Task description: Return an exact copy of the lines from the one holding "812x306 pixels. How" to the end of the data, including both the starting and final lines. Leave the pictures out.

Dataset content:

····················

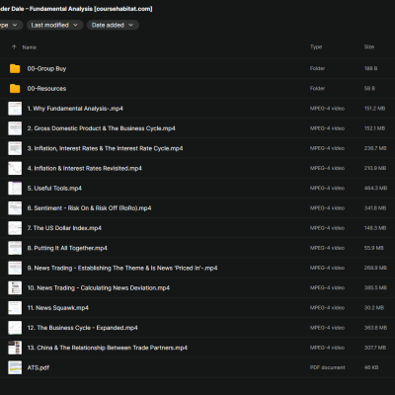
Task: Open 8. Putting It All Together.mp4
Action: click(x=67, y=248)
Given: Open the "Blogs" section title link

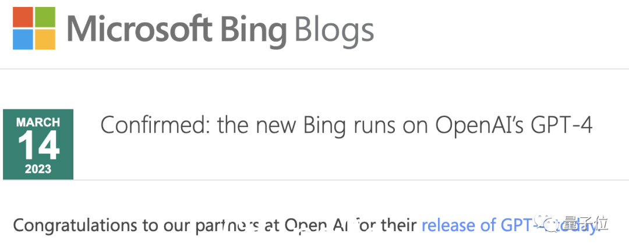Looking at the screenshot, I should (334, 31).
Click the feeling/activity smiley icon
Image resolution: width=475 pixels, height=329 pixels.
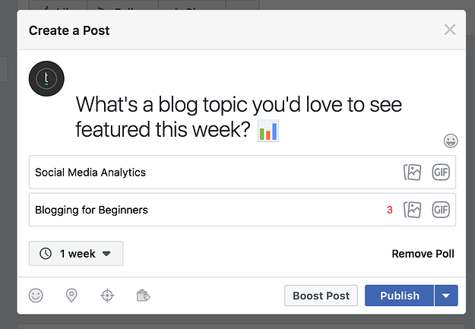tap(36, 296)
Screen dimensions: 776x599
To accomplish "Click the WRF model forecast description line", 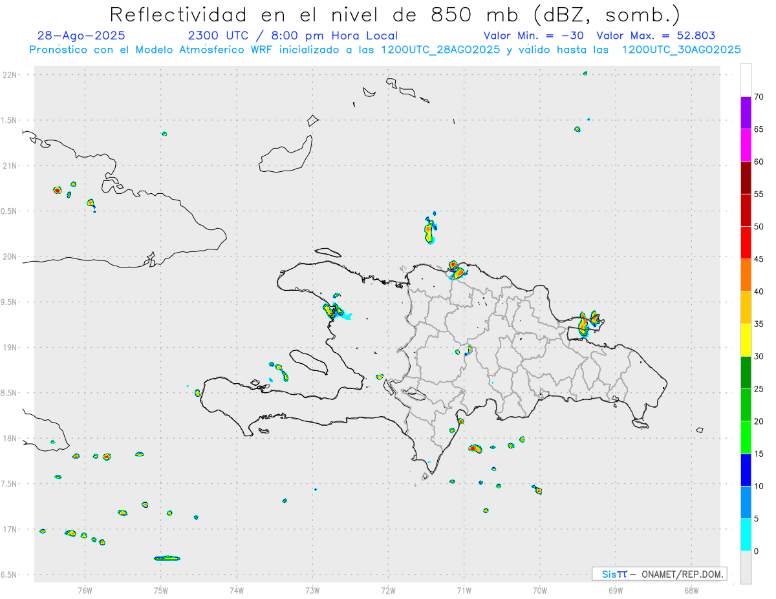I will coord(385,50).
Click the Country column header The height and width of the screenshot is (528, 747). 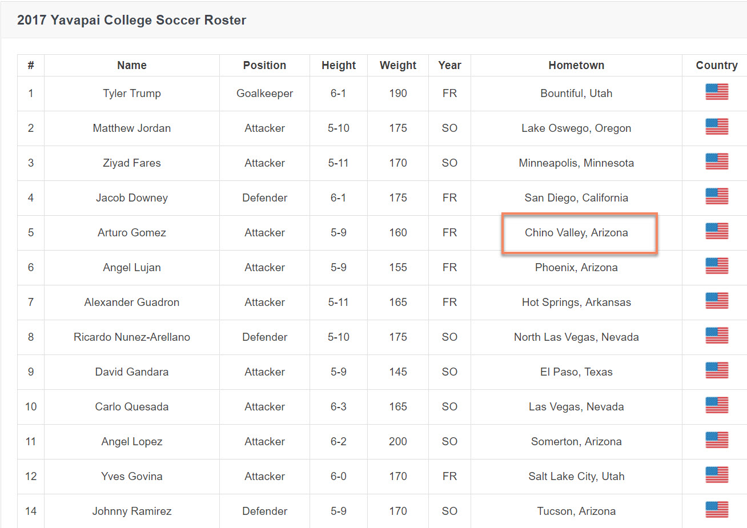pos(717,66)
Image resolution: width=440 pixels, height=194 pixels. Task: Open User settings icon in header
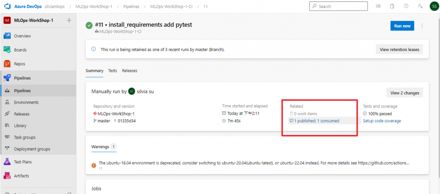click(x=420, y=6)
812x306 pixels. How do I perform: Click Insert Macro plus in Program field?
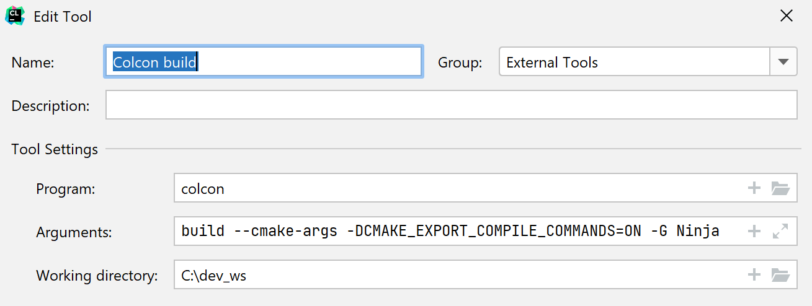[754, 188]
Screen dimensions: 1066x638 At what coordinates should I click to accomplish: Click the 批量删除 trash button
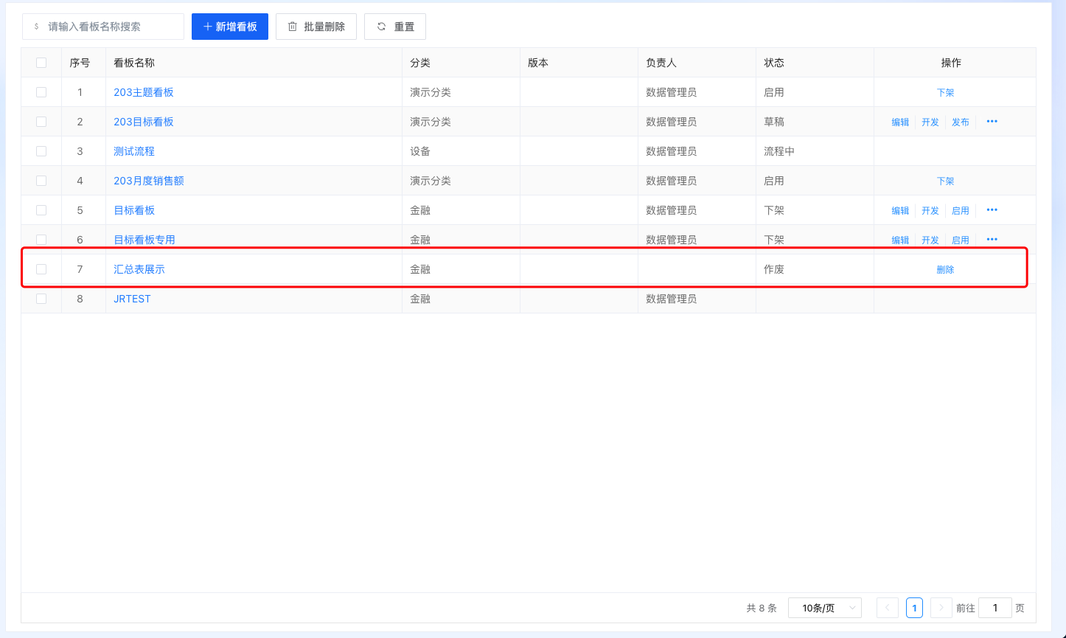coord(316,27)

····················

Response:
812x306 pixels. How do I perform: Click Insert Macro plus in Program field?
[754, 188]
Screen dimensions: 1066x638 At what coordinates should I click to accomplish: Click the 批量删除 trash button
coord(316,27)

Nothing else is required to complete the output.